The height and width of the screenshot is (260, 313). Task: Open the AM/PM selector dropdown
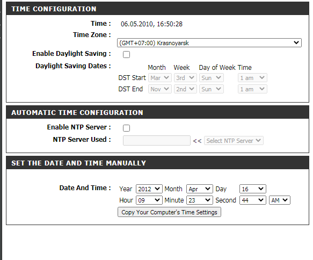pyautogui.click(x=280, y=200)
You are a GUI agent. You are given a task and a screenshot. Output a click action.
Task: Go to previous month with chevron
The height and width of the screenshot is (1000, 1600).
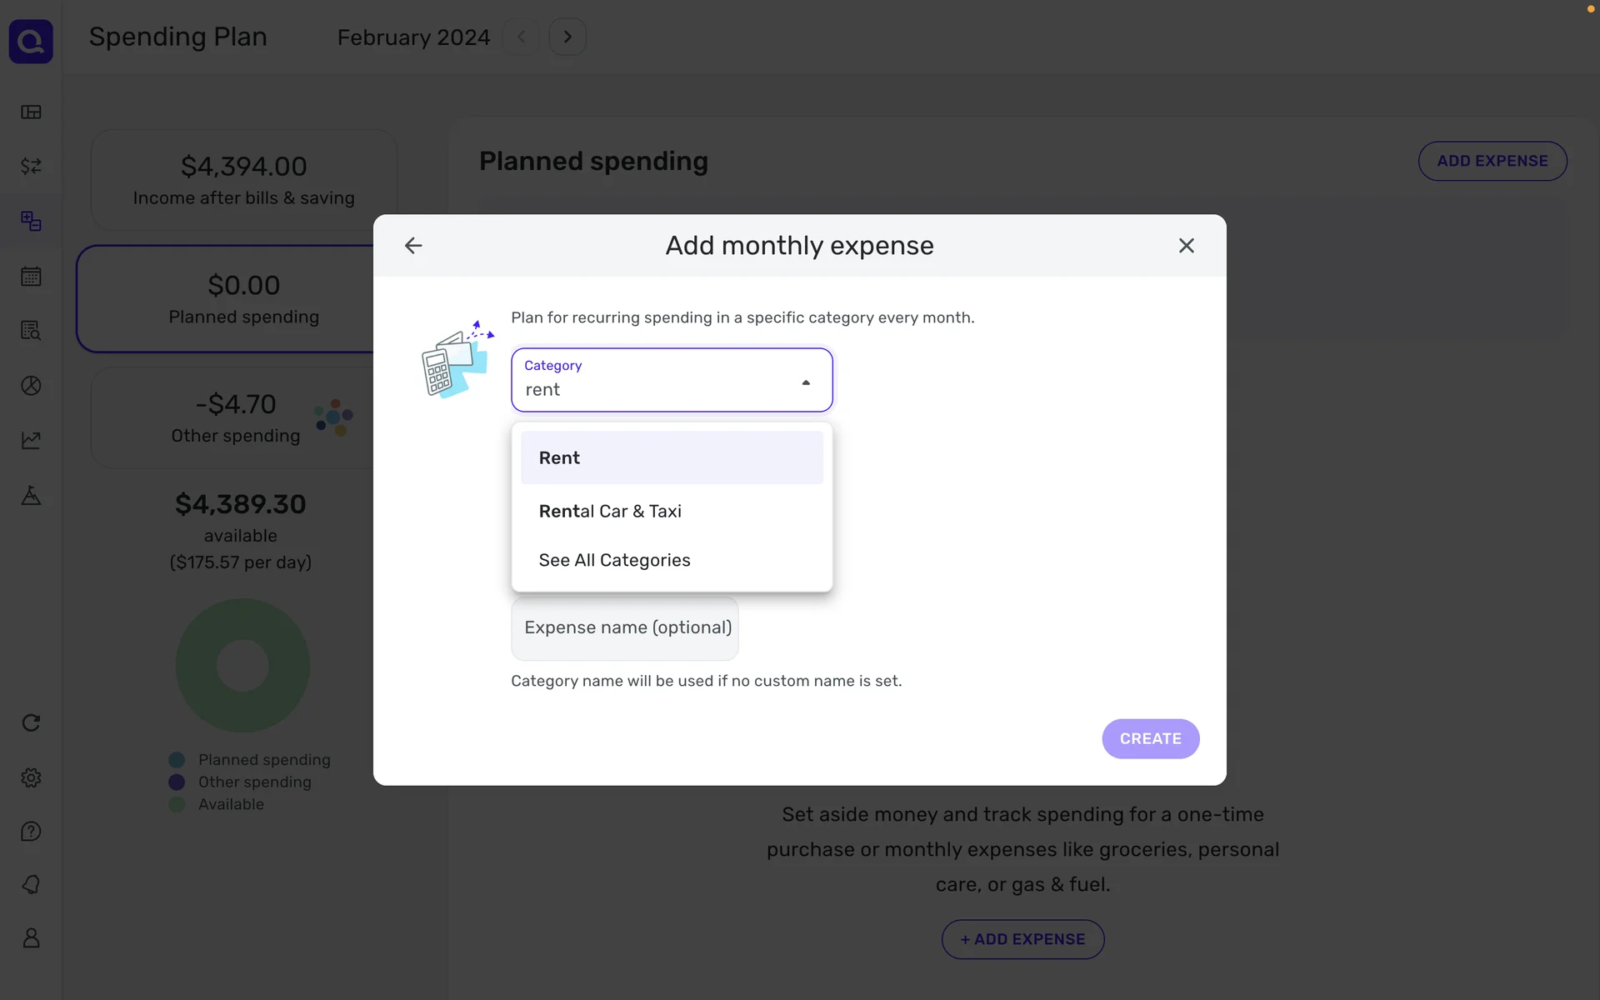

====

The reply needs to repeat exactly the line containing "Task: Go to previous month with chevron" and each line after it, through the final line of the entries above, and to skip the pictures.

▸ Reply
Task: Go to previous month with chevron
The height and width of the screenshot is (1000, 1600).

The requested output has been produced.